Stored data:
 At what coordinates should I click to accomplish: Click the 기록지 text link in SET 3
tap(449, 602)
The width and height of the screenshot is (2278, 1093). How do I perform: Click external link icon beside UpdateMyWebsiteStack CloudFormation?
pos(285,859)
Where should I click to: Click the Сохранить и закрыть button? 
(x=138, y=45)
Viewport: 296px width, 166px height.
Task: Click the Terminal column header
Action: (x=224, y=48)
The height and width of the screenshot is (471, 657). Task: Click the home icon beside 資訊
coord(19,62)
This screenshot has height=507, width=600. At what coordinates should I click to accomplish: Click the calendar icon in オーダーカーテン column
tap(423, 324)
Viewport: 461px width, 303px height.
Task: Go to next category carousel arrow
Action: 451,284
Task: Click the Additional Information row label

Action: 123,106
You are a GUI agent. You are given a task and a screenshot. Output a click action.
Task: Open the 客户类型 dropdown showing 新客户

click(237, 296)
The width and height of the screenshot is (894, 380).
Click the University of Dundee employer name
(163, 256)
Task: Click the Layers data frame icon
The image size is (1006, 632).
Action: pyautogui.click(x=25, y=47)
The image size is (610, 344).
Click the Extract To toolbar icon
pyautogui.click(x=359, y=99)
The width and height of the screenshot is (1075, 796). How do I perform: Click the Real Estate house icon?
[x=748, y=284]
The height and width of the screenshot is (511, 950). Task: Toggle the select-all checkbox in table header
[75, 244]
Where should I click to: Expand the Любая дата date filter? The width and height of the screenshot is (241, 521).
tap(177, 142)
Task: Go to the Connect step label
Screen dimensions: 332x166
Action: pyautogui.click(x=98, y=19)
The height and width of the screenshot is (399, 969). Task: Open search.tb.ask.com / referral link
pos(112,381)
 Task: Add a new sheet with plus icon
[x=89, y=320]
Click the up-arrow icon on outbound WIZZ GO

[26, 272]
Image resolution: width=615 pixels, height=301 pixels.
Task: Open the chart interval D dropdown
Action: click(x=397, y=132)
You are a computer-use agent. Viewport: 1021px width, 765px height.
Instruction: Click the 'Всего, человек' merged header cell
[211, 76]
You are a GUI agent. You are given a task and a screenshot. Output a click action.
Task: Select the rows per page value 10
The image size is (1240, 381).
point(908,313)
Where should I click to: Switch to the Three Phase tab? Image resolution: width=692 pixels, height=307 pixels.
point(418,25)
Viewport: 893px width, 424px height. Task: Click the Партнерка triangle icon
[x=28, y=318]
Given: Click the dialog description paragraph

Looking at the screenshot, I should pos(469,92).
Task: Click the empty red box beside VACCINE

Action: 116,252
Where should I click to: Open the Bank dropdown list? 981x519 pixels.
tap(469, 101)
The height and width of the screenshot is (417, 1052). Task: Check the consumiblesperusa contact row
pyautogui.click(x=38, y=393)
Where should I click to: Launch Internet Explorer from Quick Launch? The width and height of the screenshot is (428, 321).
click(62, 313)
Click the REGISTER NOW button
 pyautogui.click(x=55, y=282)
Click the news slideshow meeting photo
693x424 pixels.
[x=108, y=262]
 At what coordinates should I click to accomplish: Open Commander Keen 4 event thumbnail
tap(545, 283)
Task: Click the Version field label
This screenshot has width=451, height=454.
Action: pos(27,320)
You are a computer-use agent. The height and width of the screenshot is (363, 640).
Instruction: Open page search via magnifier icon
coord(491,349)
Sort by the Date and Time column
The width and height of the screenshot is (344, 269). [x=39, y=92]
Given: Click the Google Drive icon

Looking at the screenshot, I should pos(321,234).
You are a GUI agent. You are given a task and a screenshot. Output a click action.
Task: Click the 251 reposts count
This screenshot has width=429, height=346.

» YOUR TASK
An exact copy of all the records is the expected answer.

» SOLUTION FOR THIS PROBLEM
 At what coordinates should I click to accomplish: Click the 기록지 text link in SET 3
tap(449, 602)
The width and height of the screenshot is (2278, 1093). How do I perform: Click external link icon beside UpdateMyWebsiteStack CloudFormation?
pos(285,859)
Where should I click to: Click the Сохранить и закрыть button? 
(x=138, y=45)
Viewport: 296px width, 166px height.
Task: Click the Terminal column header
Action: (x=224, y=48)
The height and width of the screenshot is (471, 657). Task: Click the home icon beside 資訊
coord(19,62)
This screenshot has height=507, width=600. At what coordinates should I click to accomplish: Click the calendar icon in オーダーカーテン column
tap(423, 324)
Viewport: 461px width, 303px height.
Task: Go to next category carousel arrow
Action: 451,284
Task: Click the Additional Information row label

Action: 123,106
You are a GUI agent. You are given a task and a screenshot. Output a click action.
Task: Open the 客户类型 dropdown showing 新客户

click(237, 296)
The width and height of the screenshot is (894, 380).
Click the University of Dundee employer name
(163, 256)
Task: Click the Layers data frame icon
The image size is (1006, 632).
Action: pyautogui.click(x=25, y=47)
The image size is (610, 344).
Click the Extract To toolbar icon
pyautogui.click(x=359, y=99)
The width and height of the screenshot is (1075, 796). How do I perform: Click the Real Estate house icon?
[x=748, y=284]
The height and width of the screenshot is (511, 950). Task: Toggle the select-all checkbox in table header
[75, 244]
Where should I click to: Expand the Любая дата date filter? The width and height of the screenshot is (241, 521).
tap(177, 142)
Task: Go to the Connect step label
Screen dimensions: 332x166
Action: pyautogui.click(x=98, y=19)
The height and width of the screenshot is (399, 969). Task: Open search.tb.ask.com / referral link
pos(112,381)
 Task: Add a new sheet with plus icon
[x=89, y=320]
Click the up-arrow icon on outbound WIZZ GO

[26, 272]
Image resolution: width=615 pixels, height=301 pixels.
Task: Open the chart interval D dropdown
Action: click(x=397, y=132)
You are a computer-use agent. Viewport: 1021px width, 765px height.
Instruction: Click the 'Всего, человек' merged header cell
[211, 76]
You are a GUI agent. You are given a task and a screenshot. Output a click action.
Task: Select the rows per page value 10
The image size is (1240, 381).
point(908,313)
Where should I click to: Switch to the Three Phase tab? Image resolution: width=692 pixels, height=307 pixels.
point(418,25)
Viewport: 893px width, 424px height. Task: Click the Партнерка triangle icon
[x=28, y=318]
Given: Click the dialog description paragraph

Looking at the screenshot, I should pos(469,92).
Task: Click the empty red box beside VACCINE

Action: 116,252
Where should I click to: Open the Bank dropdown list? 981x519 pixels.
tap(469, 101)
The height and width of the screenshot is (417, 1052). Task: Check the consumiblesperusa contact row
pyautogui.click(x=38, y=393)
Where should I click to: Launch Internet Explorer from Quick Launch? The width and height of the screenshot is (428, 321).
click(62, 313)
Click the REGISTER NOW button
 pyautogui.click(x=55, y=282)
Click the news slideshow meeting photo
693x424 pixels.
[x=108, y=262]
 At what coordinates should I click to accomplish: Open Commander Keen 4 event thumbnail
tap(545, 283)
Task: Click the Version field label
This screenshot has width=451, height=454.
Action: pos(27,320)
You are a computer-use agent. The height and width of the screenshot is (363, 640).
Instruction: Open page search via magnifier icon
coord(491,349)
Sort by the Date and Time column
The width and height of the screenshot is (344, 269). [x=39, y=92]
Given: Click the Google Drive icon

Looking at the screenshot, I should pos(321,234).
You are a GUI agent. You are given a task and a screenshot. Output a click action.
Task: Click the 251 reposts count
This screenshot has width=429, height=346.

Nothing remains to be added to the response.